Словом, Ваганова удача с завещанием ухудшила и Алкин, и Наткин имидж в глазах пансионного комьюнити.
– Ну что, красотка, наш зоопарк на тебя окрысился, – доложила я Соколовой обстановку, завалившись к ней на следующий день.
Натка перебирала спицами, громоздя плотно сбитый шарф цвета абсента.
– Да плевать я на них всех хотела, – нервно отмахнулась Натка, подтягивая нитку. – Единственный человек, перед которым мне реально неудобняк – это Алка. А остальных это дело совершенно не касается.
– А что тебе Алки‑то стесняться? Не ты же завещание писала? – фыркнула я. – Нельзя же, в самом деле, быть такой наивной дуррой, как она, и ждать, что мужик, который ее тридцать лет и видеть не хотел, вдруг оставит ей хоть сломанный унитаз? Дожить до морщинистого декольте и верить в такую голливудщину? Что она, совсем, что ли, идиотка? Тогда ей вдвойне полезно узнать кое‑что о жизни.
– Это понятно, но все равно неудобняк, – вздохнула Натка, – Она очень в это верила. Вся прямо в предвкушении ерзала. Строила уже планы, как она меня главой сценарного офиса назначит, и все такое. Мы же с ней здесь реально подружились. А теперь, выходит, я ей два раза за жизнь нехило карты спутала.
– Да ну, брось ты Алку жалеть. Глядишь, она в чувствах, наконец, какой‑нибудь годный рассказец слабает. Нервишки способствуют вдохновению. По‑моему, тебе сейчас стоит не о ней думать, а планировать антикризисную пиар‑кампанию. Тебя тут с каждым днем любят все меньше и меньше. И чем дольше ты тут будешь отсиживаться, перебирая клубочки, тем хуже.

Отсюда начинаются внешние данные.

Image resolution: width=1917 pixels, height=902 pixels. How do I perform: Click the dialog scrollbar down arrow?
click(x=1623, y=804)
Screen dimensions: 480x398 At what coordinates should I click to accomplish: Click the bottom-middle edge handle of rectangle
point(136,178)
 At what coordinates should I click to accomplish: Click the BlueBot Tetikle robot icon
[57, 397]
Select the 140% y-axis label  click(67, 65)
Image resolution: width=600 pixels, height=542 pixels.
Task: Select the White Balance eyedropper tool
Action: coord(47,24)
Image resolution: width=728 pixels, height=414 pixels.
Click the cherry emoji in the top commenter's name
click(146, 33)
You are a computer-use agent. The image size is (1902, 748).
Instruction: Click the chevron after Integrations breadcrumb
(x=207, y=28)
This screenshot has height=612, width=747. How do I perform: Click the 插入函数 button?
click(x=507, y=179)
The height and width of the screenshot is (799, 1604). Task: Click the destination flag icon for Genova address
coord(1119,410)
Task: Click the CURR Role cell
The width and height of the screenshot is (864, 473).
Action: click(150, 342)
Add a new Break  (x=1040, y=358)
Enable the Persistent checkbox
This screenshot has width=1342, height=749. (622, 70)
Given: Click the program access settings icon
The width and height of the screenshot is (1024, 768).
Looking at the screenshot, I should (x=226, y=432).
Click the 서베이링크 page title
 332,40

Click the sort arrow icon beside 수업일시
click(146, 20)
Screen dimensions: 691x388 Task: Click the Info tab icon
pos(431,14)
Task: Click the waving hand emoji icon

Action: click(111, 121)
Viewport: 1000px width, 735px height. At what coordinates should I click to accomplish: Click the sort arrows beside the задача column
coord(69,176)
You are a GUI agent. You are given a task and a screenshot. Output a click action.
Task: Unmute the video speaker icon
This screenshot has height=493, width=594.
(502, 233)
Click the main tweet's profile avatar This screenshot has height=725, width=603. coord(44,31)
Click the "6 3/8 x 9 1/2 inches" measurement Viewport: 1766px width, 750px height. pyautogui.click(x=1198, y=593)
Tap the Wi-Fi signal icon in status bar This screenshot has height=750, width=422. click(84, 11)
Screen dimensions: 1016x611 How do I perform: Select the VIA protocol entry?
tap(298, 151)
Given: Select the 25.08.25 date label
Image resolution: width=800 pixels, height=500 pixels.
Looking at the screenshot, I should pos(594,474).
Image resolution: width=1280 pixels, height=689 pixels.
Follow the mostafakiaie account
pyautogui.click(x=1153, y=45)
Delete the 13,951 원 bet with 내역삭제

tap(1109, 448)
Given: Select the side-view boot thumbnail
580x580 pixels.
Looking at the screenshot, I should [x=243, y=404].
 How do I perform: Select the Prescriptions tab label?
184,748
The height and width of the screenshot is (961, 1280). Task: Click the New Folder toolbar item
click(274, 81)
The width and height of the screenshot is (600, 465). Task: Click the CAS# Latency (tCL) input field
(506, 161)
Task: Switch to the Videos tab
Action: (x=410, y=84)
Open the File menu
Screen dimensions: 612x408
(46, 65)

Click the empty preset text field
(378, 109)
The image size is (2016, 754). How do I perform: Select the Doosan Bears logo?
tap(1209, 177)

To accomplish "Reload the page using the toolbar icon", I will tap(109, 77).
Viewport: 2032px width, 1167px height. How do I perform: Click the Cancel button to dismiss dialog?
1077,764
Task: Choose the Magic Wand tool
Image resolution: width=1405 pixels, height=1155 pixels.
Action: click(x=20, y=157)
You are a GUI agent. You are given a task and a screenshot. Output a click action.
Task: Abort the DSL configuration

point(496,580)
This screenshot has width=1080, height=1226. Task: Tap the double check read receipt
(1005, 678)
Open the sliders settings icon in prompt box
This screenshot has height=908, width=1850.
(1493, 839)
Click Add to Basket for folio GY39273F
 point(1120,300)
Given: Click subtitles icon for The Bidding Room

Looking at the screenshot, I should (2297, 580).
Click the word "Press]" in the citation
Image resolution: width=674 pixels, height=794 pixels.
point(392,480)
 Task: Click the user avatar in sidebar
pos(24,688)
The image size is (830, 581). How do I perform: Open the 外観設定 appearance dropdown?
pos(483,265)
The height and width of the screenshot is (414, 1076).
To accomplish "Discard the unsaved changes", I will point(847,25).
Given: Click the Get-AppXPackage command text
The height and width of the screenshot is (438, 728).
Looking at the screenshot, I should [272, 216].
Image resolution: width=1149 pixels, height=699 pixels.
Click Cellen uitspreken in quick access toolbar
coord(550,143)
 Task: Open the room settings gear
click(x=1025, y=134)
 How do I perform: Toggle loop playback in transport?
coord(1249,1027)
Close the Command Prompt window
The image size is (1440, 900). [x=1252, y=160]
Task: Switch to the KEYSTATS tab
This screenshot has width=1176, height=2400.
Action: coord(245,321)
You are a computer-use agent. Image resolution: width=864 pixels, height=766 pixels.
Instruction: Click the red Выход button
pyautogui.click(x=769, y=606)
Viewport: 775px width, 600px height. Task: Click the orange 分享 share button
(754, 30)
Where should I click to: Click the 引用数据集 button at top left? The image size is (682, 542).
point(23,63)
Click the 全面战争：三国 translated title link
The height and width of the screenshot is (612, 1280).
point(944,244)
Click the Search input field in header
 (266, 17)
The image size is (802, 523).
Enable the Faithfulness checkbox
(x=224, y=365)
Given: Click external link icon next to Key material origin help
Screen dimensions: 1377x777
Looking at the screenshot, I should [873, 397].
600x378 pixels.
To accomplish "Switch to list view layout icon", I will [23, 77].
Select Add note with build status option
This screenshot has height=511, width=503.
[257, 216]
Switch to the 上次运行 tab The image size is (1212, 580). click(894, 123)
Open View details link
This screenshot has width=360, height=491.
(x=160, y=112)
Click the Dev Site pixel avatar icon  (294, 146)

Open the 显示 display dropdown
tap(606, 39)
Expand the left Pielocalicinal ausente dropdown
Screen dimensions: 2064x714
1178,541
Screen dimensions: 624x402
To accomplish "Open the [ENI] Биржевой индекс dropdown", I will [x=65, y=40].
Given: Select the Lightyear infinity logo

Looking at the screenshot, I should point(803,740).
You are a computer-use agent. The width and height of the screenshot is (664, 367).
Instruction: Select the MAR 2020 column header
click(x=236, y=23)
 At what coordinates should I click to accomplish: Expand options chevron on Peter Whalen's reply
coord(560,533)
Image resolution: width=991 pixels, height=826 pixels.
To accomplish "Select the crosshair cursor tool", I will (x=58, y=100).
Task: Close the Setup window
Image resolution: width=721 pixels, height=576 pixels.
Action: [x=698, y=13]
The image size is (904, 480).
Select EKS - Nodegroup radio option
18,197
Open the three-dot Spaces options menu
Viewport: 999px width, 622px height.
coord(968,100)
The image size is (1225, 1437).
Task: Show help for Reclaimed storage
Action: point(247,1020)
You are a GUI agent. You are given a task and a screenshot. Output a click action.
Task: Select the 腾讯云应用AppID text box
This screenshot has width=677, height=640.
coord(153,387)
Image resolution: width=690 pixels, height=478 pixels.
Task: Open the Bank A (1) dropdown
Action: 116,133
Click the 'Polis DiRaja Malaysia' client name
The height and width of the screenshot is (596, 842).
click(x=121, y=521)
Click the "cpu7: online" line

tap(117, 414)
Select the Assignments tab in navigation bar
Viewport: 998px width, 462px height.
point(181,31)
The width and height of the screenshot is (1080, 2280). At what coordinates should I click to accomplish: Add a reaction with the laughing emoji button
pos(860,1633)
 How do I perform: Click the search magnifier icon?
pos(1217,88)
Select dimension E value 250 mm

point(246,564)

– Вязание очень помогает думать, – сосредоточенно ответила Натка. – Поверь мне, наше старичье – это не самая большая моя проблема, это я в пару дней разрулю.
– Что, есть геморрой посерьезнее?
– А то!
***
Проблемы у Натки и вправду обнаружились не детские. Хотя именно дети и довели Соколову до истерического состояния.